**Task statement:** Retype every entry word for word.

(Extracted records)
◆ ◆ ◆ ◆ ◆ ◆ ◆

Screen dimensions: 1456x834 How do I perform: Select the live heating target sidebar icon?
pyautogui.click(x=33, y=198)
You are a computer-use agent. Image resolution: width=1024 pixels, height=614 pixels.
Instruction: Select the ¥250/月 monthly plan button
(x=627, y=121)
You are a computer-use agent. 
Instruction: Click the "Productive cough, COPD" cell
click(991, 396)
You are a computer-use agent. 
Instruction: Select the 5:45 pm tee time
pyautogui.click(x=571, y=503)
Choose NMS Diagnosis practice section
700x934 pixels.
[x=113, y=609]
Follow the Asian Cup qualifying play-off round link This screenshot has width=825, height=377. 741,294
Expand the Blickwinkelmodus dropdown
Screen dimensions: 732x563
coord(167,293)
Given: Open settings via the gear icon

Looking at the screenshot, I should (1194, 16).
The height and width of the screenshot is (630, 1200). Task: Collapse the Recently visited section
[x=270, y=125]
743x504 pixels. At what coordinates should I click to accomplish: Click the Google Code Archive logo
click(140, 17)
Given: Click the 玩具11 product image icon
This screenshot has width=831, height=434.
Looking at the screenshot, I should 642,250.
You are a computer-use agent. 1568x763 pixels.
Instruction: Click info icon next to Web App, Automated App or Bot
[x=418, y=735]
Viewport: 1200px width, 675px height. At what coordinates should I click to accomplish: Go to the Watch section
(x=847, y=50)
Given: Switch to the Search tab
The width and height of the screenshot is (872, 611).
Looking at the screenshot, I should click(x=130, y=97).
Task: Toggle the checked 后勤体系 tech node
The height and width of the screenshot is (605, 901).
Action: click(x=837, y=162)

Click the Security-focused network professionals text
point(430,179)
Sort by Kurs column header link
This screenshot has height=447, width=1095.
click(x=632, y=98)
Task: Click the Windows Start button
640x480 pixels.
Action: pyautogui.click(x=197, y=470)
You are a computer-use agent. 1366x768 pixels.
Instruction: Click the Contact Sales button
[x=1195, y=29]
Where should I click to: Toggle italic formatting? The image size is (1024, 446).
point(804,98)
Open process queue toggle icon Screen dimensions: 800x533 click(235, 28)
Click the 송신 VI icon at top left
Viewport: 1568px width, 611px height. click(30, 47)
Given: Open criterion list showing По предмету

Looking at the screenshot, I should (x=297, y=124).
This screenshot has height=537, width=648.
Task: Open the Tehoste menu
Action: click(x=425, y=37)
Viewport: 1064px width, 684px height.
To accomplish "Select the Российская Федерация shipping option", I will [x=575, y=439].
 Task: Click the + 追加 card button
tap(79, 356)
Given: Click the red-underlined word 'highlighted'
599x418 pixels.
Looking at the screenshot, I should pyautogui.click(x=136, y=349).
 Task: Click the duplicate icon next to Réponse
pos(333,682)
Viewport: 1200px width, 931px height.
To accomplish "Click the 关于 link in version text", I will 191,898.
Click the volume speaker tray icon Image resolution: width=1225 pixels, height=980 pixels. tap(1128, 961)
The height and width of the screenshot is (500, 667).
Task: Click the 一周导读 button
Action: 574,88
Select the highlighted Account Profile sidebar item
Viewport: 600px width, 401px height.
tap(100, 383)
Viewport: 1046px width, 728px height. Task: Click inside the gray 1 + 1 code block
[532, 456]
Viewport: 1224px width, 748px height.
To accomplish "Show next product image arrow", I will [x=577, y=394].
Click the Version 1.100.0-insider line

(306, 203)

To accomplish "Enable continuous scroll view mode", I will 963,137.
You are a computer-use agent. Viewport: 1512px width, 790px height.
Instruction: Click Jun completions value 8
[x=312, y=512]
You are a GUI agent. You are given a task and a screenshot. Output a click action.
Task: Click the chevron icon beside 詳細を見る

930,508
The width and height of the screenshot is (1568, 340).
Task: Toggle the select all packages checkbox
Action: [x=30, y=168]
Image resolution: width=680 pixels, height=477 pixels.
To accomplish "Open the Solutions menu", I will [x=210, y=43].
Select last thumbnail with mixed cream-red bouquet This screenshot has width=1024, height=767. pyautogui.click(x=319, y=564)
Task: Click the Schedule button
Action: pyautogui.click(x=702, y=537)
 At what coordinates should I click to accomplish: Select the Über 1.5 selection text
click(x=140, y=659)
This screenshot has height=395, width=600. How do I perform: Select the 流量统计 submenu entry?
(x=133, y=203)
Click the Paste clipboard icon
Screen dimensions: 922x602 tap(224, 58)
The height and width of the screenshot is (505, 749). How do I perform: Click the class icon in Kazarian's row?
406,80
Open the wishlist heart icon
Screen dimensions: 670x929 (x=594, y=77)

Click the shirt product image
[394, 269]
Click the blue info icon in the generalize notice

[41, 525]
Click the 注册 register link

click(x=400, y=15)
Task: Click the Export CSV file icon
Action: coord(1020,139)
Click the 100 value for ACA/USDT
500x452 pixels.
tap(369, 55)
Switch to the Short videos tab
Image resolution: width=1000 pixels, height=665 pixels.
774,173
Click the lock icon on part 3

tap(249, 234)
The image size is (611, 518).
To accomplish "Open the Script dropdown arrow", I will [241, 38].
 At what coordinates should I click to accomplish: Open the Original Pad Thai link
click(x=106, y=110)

◆ ◆ ◆ ◆ ◆ ◆ ◆

**Solved exercise:**
Screen dimensions: 1456x834 How do I perform: Select the live heating target sidebar icon?
pyautogui.click(x=33, y=198)
You are a computer-use agent. Image resolution: width=1024 pixels, height=614 pixels.
Instruction: Select the ¥250/月 monthly plan button
(x=627, y=121)
You are a computer-use agent. 
Instruction: Click the "Productive cough, COPD" cell
click(991, 396)
You are a computer-use agent. 
Instruction: Select the 5:45 pm tee time
pyautogui.click(x=571, y=503)
Choose NMS Diagnosis practice section
700x934 pixels.
[x=113, y=609]
Follow the Asian Cup qualifying play-off round link This screenshot has width=825, height=377. 741,294
Expand the Blickwinkelmodus dropdown
Screen dimensions: 732x563
coord(167,293)
Given: Open settings via the gear icon

Looking at the screenshot, I should (1194, 16).
The height and width of the screenshot is (630, 1200). Task: Collapse the Recently visited section
[x=270, y=125]
743x504 pixels. At what coordinates should I click to accomplish: Click the Google Code Archive logo
click(140, 17)
Given: Click the 玩具11 product image icon
This screenshot has width=831, height=434.
Looking at the screenshot, I should 642,250.
You are a computer-use agent. 1568x763 pixels.
Instruction: Click info icon next to Web App, Automated App or Bot
[x=418, y=735]
Viewport: 1200px width, 675px height. At what coordinates should I click to accomplish: Go to the Watch section
(x=847, y=50)
Given: Switch to the Search tab
The width and height of the screenshot is (872, 611).
Looking at the screenshot, I should click(x=130, y=97).
Task: Toggle the checked 后勤体系 tech node
The height and width of the screenshot is (605, 901).
Action: click(x=837, y=162)

Click the Security-focused network professionals text
point(430,179)
Sort by Kurs column header link
This screenshot has height=447, width=1095.
click(x=632, y=98)
Task: Click the Windows Start button
640x480 pixels.
Action: pyautogui.click(x=197, y=470)
You are a computer-use agent. 1366x768 pixels.
Instruction: Click the Contact Sales button
[x=1195, y=29]
Where should I click to: Toggle italic formatting? The image size is (1024, 446).
point(804,98)
Open process queue toggle icon Screen dimensions: 800x533 click(235, 28)
Click the 송신 VI icon at top left
Viewport: 1568px width, 611px height. click(30, 47)
Given: Open criterion list showing По предмету

Looking at the screenshot, I should (x=297, y=124).
This screenshot has height=537, width=648.
Task: Open the Tehoste menu
Action: click(x=425, y=37)
Viewport: 1064px width, 684px height.
To accomplish "Select the Российская Федерация shipping option", I will [x=575, y=439].
 Task: Click the + 追加 card button
tap(79, 356)
Given: Click the red-underlined word 'highlighted'
599x418 pixels.
Looking at the screenshot, I should pyautogui.click(x=136, y=349).
 Task: Click the duplicate icon next to Réponse
pos(333,682)
Viewport: 1200px width, 931px height.
To accomplish "Click the 关于 link in version text", I will 191,898.
Click the volume speaker tray icon Image resolution: width=1225 pixels, height=980 pixels. tap(1128, 961)
The height and width of the screenshot is (500, 667).
Task: Click the 一周导读 button
Action: 574,88
Select the highlighted Account Profile sidebar item
Viewport: 600px width, 401px height.
tap(100, 383)
Viewport: 1046px width, 728px height. Task: Click inside the gray 1 + 1 code block
[532, 456]
Viewport: 1224px width, 748px height.
To accomplish "Show next product image arrow", I will [x=577, y=394].
Click the Version 1.100.0-insider line

(306, 203)

To accomplish "Enable continuous scroll view mode", I will 963,137.
You are a computer-use agent. Viewport: 1512px width, 790px height.
Instruction: Click Jun completions value 8
[x=312, y=512]
You are a GUI agent. You are given a task and a screenshot. Output a click action.
Task: Click the chevron icon beside 詳細を見る

930,508
The width and height of the screenshot is (1568, 340).
Task: Toggle the select all packages checkbox
Action: [x=30, y=168]
Image resolution: width=680 pixels, height=477 pixels.
To accomplish "Open the Solutions menu", I will [x=210, y=43].
Select last thumbnail with mixed cream-red bouquet This screenshot has width=1024, height=767. pyautogui.click(x=319, y=564)
Task: Click the Schedule button
Action: pyautogui.click(x=702, y=537)
 At what coordinates should I click to accomplish: Select the Über 1.5 selection text
click(x=140, y=659)
This screenshot has height=395, width=600. How do I perform: Select the 流量统计 submenu entry?
(x=133, y=203)
Click the Paste clipboard icon
Screen dimensions: 922x602 tap(224, 58)
The height and width of the screenshot is (505, 749). How do I perform: Click the class icon in Kazarian's row?
406,80
Open the wishlist heart icon
Screen dimensions: 670x929 (x=594, y=77)

Click the shirt product image
[394, 269]
Click the blue info icon in the generalize notice

[41, 525]
Click the 注册 register link

click(x=400, y=15)
Task: Click the Export CSV file icon
Action: coord(1020,139)
Click the 100 value for ACA/USDT
500x452 pixels.
tap(369, 55)
Switch to the Short videos tab
Image resolution: width=1000 pixels, height=665 pixels.
774,173
Click the lock icon on part 3

tap(249, 234)
The image size is (611, 518).
To accomplish "Open the Script dropdown arrow", I will [241, 38].
 At what coordinates should I click to accomplish: Open the Original Pad Thai link
click(x=106, y=110)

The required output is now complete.